▶ SOURCE MATERIAL:
——————

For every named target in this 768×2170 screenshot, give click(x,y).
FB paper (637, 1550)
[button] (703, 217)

——————

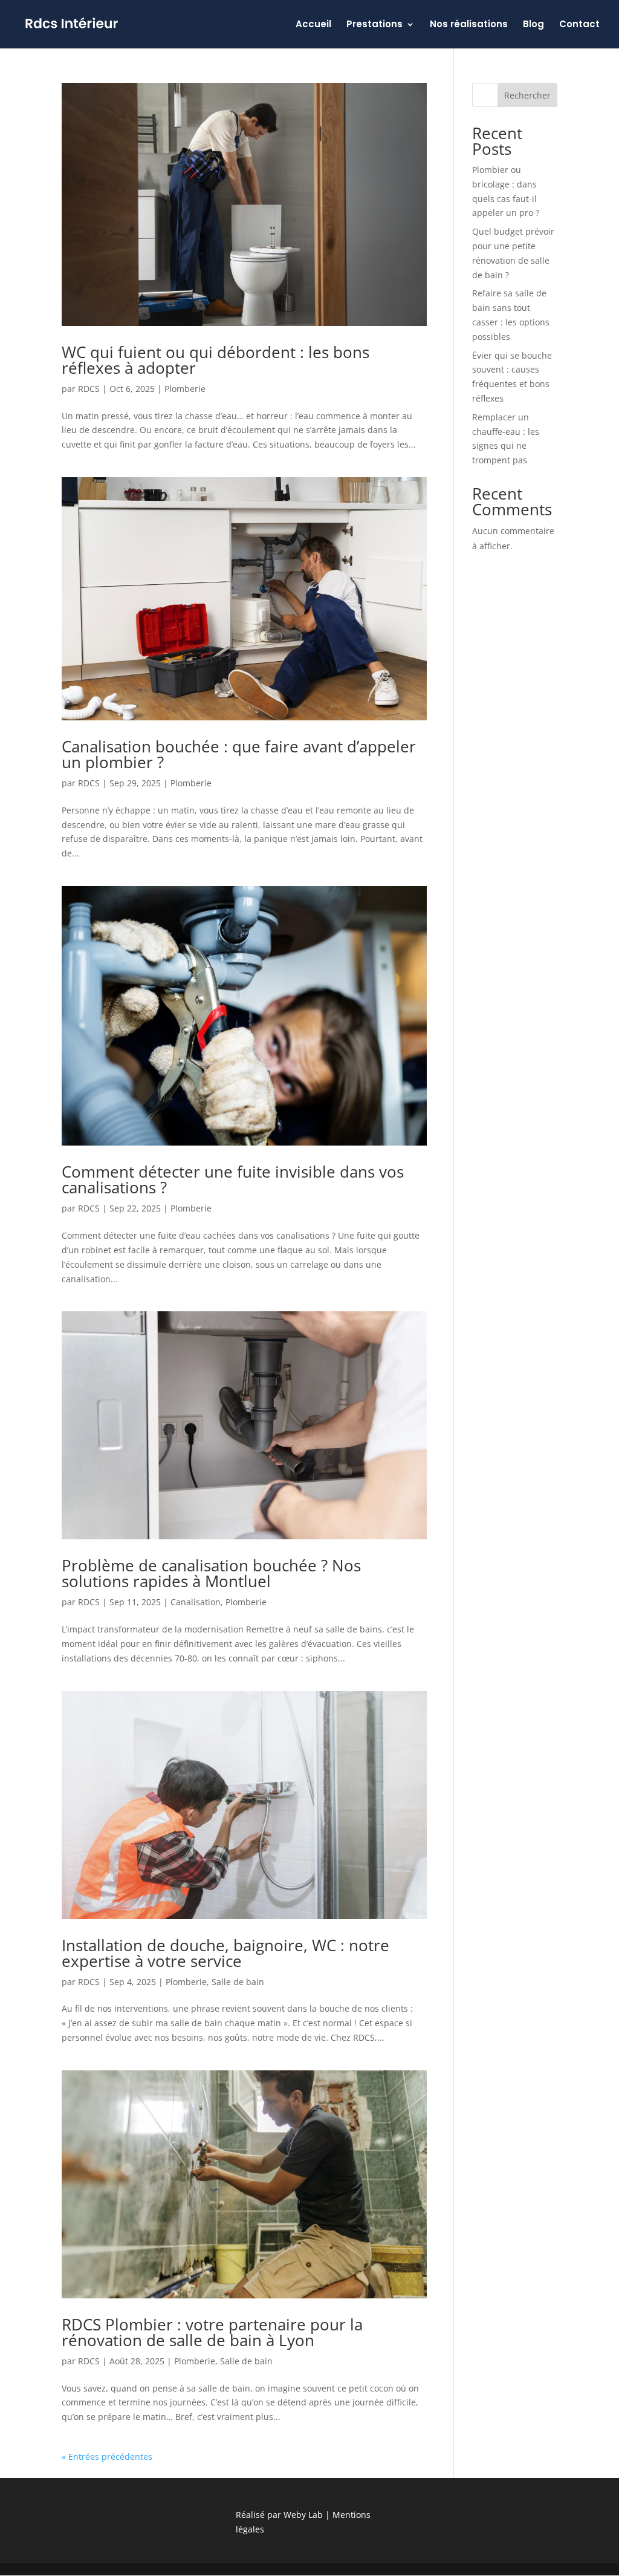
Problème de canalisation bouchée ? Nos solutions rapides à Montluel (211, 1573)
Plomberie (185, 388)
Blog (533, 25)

——————

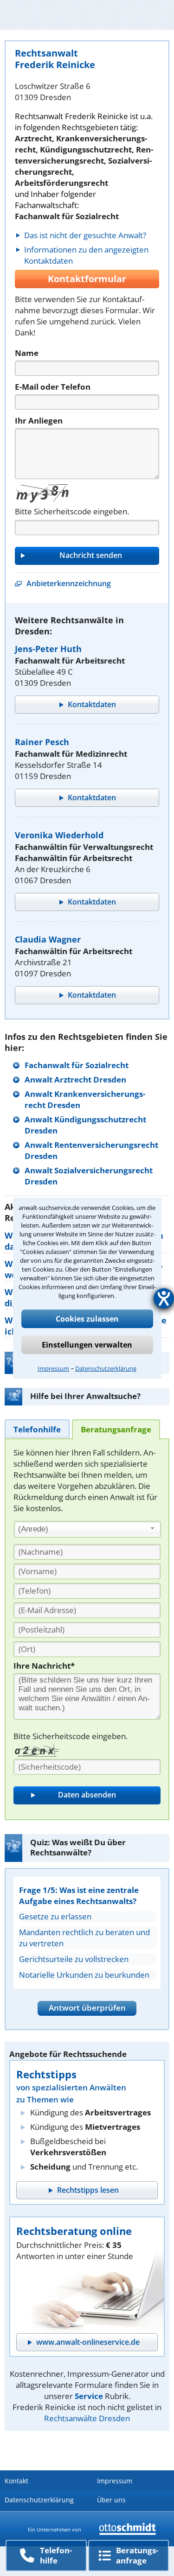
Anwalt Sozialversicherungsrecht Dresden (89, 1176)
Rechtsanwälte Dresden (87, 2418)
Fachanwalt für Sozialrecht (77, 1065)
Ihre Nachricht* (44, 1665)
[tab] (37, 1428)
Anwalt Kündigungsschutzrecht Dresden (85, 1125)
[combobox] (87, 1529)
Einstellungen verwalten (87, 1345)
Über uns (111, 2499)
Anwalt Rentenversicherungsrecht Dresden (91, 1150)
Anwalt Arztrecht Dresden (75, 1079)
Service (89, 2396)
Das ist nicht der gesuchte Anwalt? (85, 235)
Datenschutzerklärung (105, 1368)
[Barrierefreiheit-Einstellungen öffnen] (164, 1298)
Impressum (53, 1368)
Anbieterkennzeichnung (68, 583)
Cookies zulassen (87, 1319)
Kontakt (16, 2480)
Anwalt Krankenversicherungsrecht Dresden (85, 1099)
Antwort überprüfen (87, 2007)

——————

▶ PROBLEM TO SOLVE: Word for word, restate the lines above from the line containing "For every named" through the line containing "[button] (703, 217)", with both included and nothing else.

▶ ANSWER SECTION:
For every named target in this 768×2170 screenshot, give click(x,y).
FB paper (637, 1550)
[button] (703, 217)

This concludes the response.